Wie die Produktionsfirma Komplizen Film und die Co-Produzenten Studiocanal, Haut et Court und das ZDF ankündigten, sollen die Dreharbeiten für den Film Anfang 2027 beginnen, ehe «Arbeit und Struktur» 2028 ins Kino kommen soll. Regie führt demnach Maria Schrader, die auch zusammen mit Jan Schomburg das Drehbuch geschrieben hat.
Herrndorf («Tschick», «Sand») war 2013 im Alter von nur 48 Jahren gestorben. Zuvor war bei dem Autor ein unheilbarer Hirntumor festgestellt worden. Sein autobiografisches, auf digitalen Tagebucheinträgen basierendes Werk «Arbeit und Struktur» war wenige Monate nach seinem Tod erschienen.
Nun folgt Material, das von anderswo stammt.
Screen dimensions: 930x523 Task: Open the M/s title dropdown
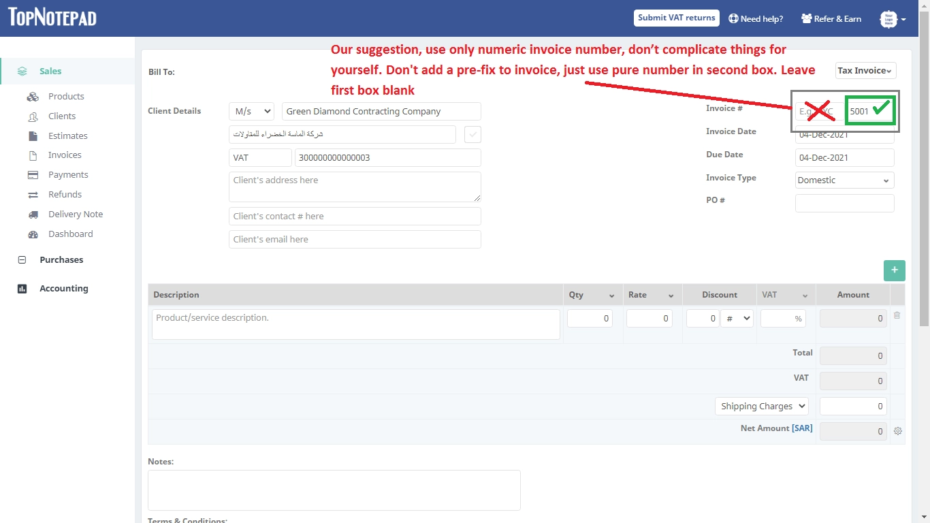click(251, 111)
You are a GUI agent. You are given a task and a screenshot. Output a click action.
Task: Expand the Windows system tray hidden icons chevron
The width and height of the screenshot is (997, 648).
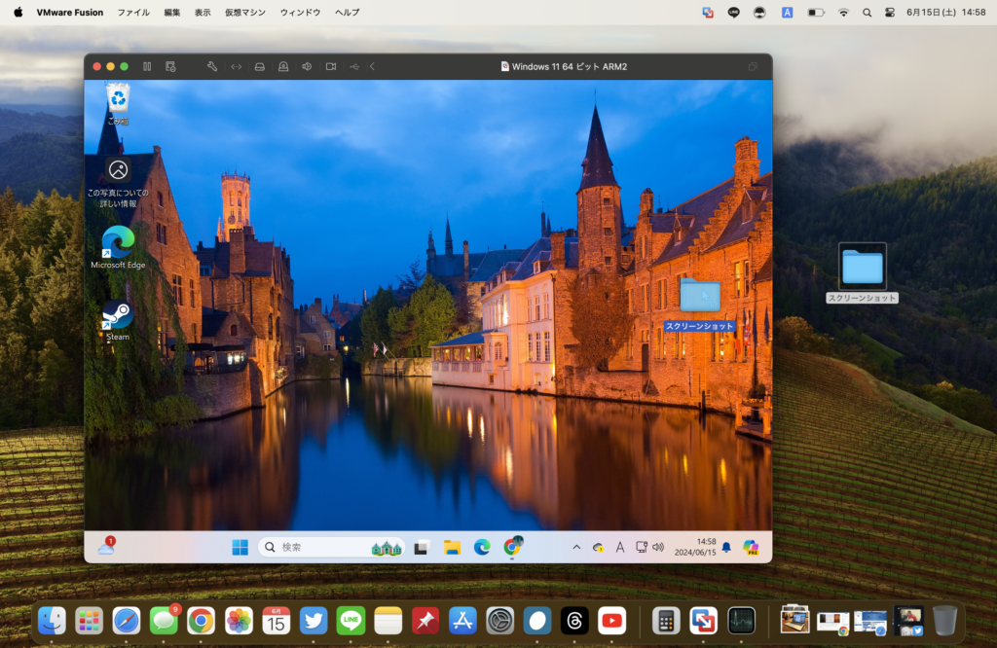coord(576,547)
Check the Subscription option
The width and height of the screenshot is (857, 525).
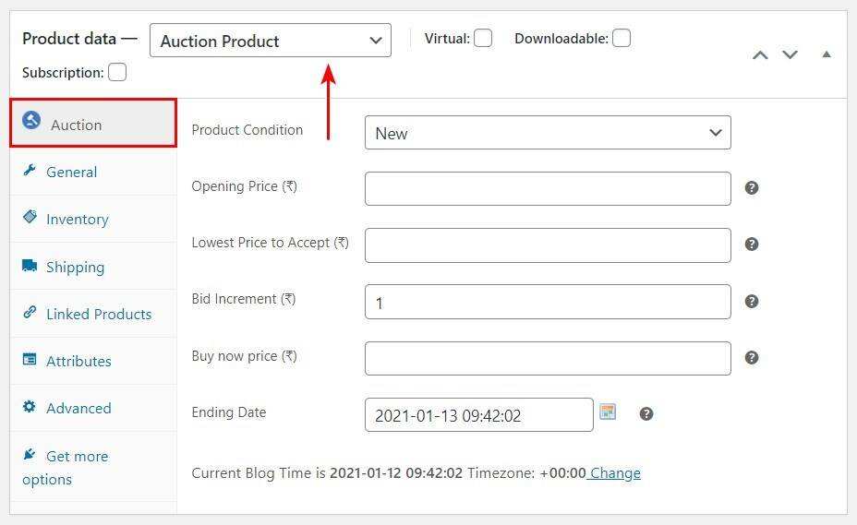(117, 72)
Der gleichnamige Film mit Hüller soll sich nun seinen letzten Jahren widmen, in denen er sein Leben, seine Arbeit und den nahenden Tod nach Angaben der Produzenten «mit unbestechlicher literarischer Klarheit und zugleich sarkastischem Humor» betrachtet habe. Es handle sich um einen «Film über das Leben und den Tod, erzählt von jemandem, der genau weiß, wie wenig Zeit ihm noch bleibt».